# Description of the task
Write out the full listing below exactly as given.

# Entries shown
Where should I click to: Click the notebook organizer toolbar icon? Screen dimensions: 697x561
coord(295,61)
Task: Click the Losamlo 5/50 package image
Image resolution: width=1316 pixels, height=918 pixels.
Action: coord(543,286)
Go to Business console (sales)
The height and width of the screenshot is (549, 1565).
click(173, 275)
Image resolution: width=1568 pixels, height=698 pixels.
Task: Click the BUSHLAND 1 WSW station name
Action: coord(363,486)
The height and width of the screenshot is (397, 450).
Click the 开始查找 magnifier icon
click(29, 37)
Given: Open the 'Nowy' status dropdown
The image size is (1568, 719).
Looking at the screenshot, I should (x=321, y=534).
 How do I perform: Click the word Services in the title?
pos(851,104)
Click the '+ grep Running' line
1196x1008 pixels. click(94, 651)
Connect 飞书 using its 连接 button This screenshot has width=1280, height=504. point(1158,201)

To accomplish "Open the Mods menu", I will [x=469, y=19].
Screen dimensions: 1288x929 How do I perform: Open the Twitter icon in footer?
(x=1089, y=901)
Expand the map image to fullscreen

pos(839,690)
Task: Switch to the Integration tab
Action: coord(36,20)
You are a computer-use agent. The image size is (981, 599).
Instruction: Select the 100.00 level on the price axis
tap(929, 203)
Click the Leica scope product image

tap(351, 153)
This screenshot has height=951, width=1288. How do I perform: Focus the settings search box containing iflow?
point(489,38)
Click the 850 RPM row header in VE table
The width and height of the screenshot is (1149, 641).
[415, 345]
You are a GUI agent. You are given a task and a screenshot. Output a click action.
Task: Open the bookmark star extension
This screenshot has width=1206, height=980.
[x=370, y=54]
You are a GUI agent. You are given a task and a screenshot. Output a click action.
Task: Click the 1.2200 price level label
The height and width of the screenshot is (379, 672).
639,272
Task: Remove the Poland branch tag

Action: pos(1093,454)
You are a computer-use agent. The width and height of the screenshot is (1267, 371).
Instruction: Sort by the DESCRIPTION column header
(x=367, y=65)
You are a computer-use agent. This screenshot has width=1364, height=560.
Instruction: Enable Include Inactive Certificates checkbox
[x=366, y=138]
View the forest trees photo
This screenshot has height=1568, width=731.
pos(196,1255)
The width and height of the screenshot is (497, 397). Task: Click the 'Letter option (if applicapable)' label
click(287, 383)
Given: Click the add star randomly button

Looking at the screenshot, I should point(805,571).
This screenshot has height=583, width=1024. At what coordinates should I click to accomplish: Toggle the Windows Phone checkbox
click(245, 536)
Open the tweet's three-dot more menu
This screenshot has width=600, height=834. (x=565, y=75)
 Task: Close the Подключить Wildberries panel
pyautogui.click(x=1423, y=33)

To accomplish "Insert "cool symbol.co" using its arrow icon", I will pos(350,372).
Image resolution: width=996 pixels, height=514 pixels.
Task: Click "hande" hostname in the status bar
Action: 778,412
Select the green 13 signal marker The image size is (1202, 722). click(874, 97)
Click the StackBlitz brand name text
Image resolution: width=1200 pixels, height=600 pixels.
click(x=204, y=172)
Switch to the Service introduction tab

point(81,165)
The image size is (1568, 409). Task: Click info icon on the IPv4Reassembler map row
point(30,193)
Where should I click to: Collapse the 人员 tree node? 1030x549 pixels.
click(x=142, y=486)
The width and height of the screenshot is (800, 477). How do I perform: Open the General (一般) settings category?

# Your solution
Where should I click to: Click the notebook organizer toolbar icon? Screen dimensions: 697x561
coord(295,61)
Task: Click the Losamlo 5/50 package image
Image resolution: width=1316 pixels, height=918 pixels.
Action: coord(543,286)
Go to Business console (sales)
The height and width of the screenshot is (549, 1565).
click(173, 275)
Image resolution: width=1568 pixels, height=698 pixels.
Task: Click the BUSHLAND 1 WSW station name
Action: coord(363,486)
The height and width of the screenshot is (397, 450).
Click the 开始查找 magnifier icon
click(29, 37)
Given: Open the 'Nowy' status dropdown
The image size is (1568, 719).
Looking at the screenshot, I should (x=321, y=534).
 How do I perform: Click the word Services in the title?
pos(851,104)
Click the '+ grep Running' line
1196x1008 pixels. click(94, 651)
Connect 飞书 using its 连接 button This screenshot has width=1280, height=504. point(1158,201)

To accomplish "Open the Mods menu", I will [x=469, y=19].
Screen dimensions: 1288x929 How do I perform: Open the Twitter icon in footer?
(x=1089, y=901)
Expand the map image to fullscreen

pos(839,690)
Task: Switch to the Integration tab
Action: coord(36,20)
You are a computer-use agent. The image size is (981, 599).
Instruction: Select the 100.00 level on the price axis
tap(929, 203)
Click the Leica scope product image

tap(351, 153)
This screenshot has height=951, width=1288. How do I perform: Focus the settings search box containing iflow?
point(489,38)
Click the 850 RPM row header in VE table
The width and height of the screenshot is (1149, 641).
[415, 345]
You are a GUI agent. You are given a task and a screenshot. Output a click action.
Task: Open the bookmark star extension
This screenshot has width=1206, height=980.
[x=370, y=54]
You are a GUI agent. You are given a task and a screenshot. Output a click action.
Task: Click the 1.2200 price level label
The height and width of the screenshot is (379, 672).
639,272
Task: Remove the Poland branch tag

Action: pos(1093,454)
You are a computer-use agent. The width and height of the screenshot is (1267, 371).
Instruction: Sort by the DESCRIPTION column header
(x=367, y=65)
You are a computer-use agent. This screenshot has width=1364, height=560.
Instruction: Enable Include Inactive Certificates checkbox
[x=366, y=138]
View the forest trees photo
This screenshot has height=1568, width=731.
pos(196,1255)
The width and height of the screenshot is (497, 397). Task: Click the 'Letter option (if applicapable)' label
click(287, 383)
Given: Click the add star randomly button

Looking at the screenshot, I should point(805,571).
This screenshot has height=583, width=1024. At what coordinates should I click to accomplish: Toggle the Windows Phone checkbox
click(245, 536)
Open the tweet's three-dot more menu
This screenshot has width=600, height=834. (x=565, y=75)
 Task: Close the Подключить Wildberries panel
pyautogui.click(x=1423, y=33)

To accomplish "Insert "cool symbol.co" using its arrow icon", I will pos(350,372).
Image resolution: width=996 pixels, height=514 pixels.
Task: Click "hande" hostname in the status bar
Action: 778,412
Select the green 13 signal marker The image size is (1202, 722). click(874, 97)
Click the StackBlitz brand name text
Image resolution: width=1200 pixels, height=600 pixels.
click(x=204, y=172)
Switch to the Service introduction tab

point(81,165)
The image size is (1568, 409). Task: Click info icon on the IPv4Reassembler map row
point(30,193)
Where should I click to: Collapse the 人员 tree node? 1030x549 pixels.
click(x=142, y=486)
The width and height of the screenshot is (800, 477). How do I perform: Open the General (一般) settings category?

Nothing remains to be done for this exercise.